The Progressive Change Campaign Committee, a national liberal group, has been running a “Draft Warren” campaign online and has already raised, according to its website, more than $107,000 for her campaign.
In mid-August, Mrs. Warren put together an exploratory committee and has spent the last month putting a campaign together.
Still, she faces a crowded Democratic primary field that will include Setti Warren (no relation), mayor of the affluent Boston suburb of Newton and the state’s first popularly elected black mayor; youth program co-founder Alan Khazei; immigration lawyer Marisa DeFranco; state Rep. Tom Conroy; and Robert Massie, who unsuccessfully ran for lieutenant governor.
The latest polls from Massachusetts show that any of those Democrats will have an uphill battle unseating Mr.

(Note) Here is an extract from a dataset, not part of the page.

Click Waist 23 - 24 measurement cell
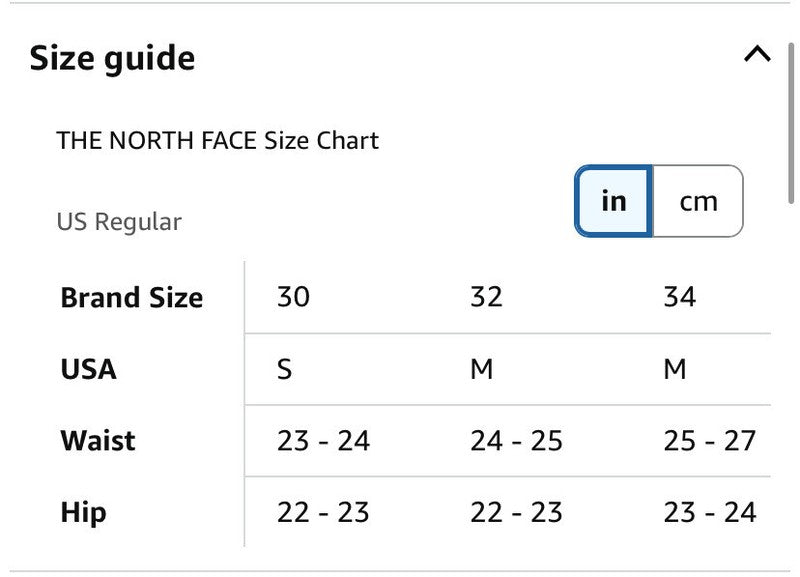[x=323, y=441]
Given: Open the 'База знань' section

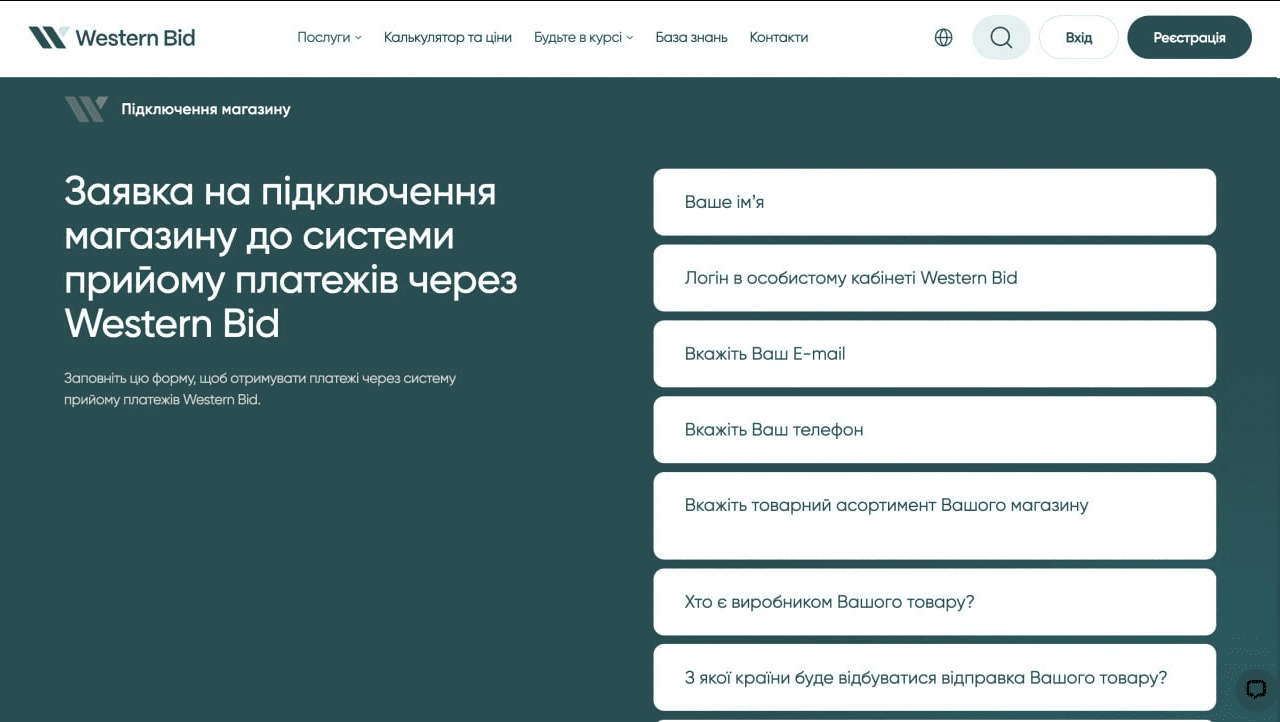Looking at the screenshot, I should 691,37.
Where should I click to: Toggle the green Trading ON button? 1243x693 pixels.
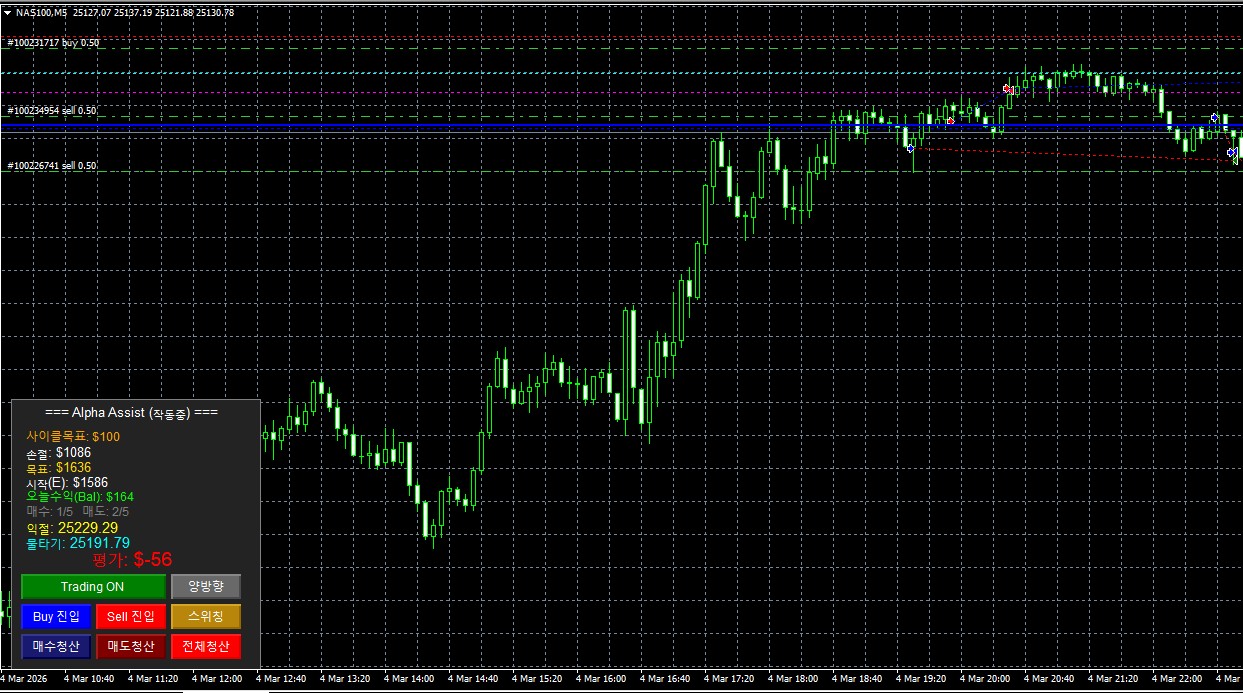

Brown, who rode tea party support to success in the Senate special election to replace Kennedy in 2010.
A Boston Globe poll shows Mr. Brown, who has more than $10 million in his campaign war chest, is the most popular statewide officeholder in Massachusetts.
In a WBUR poll earlier this month, voters picked Mr. Brown over Mrs. Warren by a 44 percent to 35 percent margin.
In the wake of the 2008-2011 financial crisis, Mrs. Warren was named the chairwoman of the Congressional Oversight Panel created to oversee the U.S. banking bailout known as the Troubled Asset Relief Program.
Last year, she was tasked by Mr. Obama with creating the new CFPB, but after Republicans senators weighed in against her role in the agency, the White House chose former Ohio Attorney General Richard Cordray to head the agency. His nomination still awaits Senate confirmation.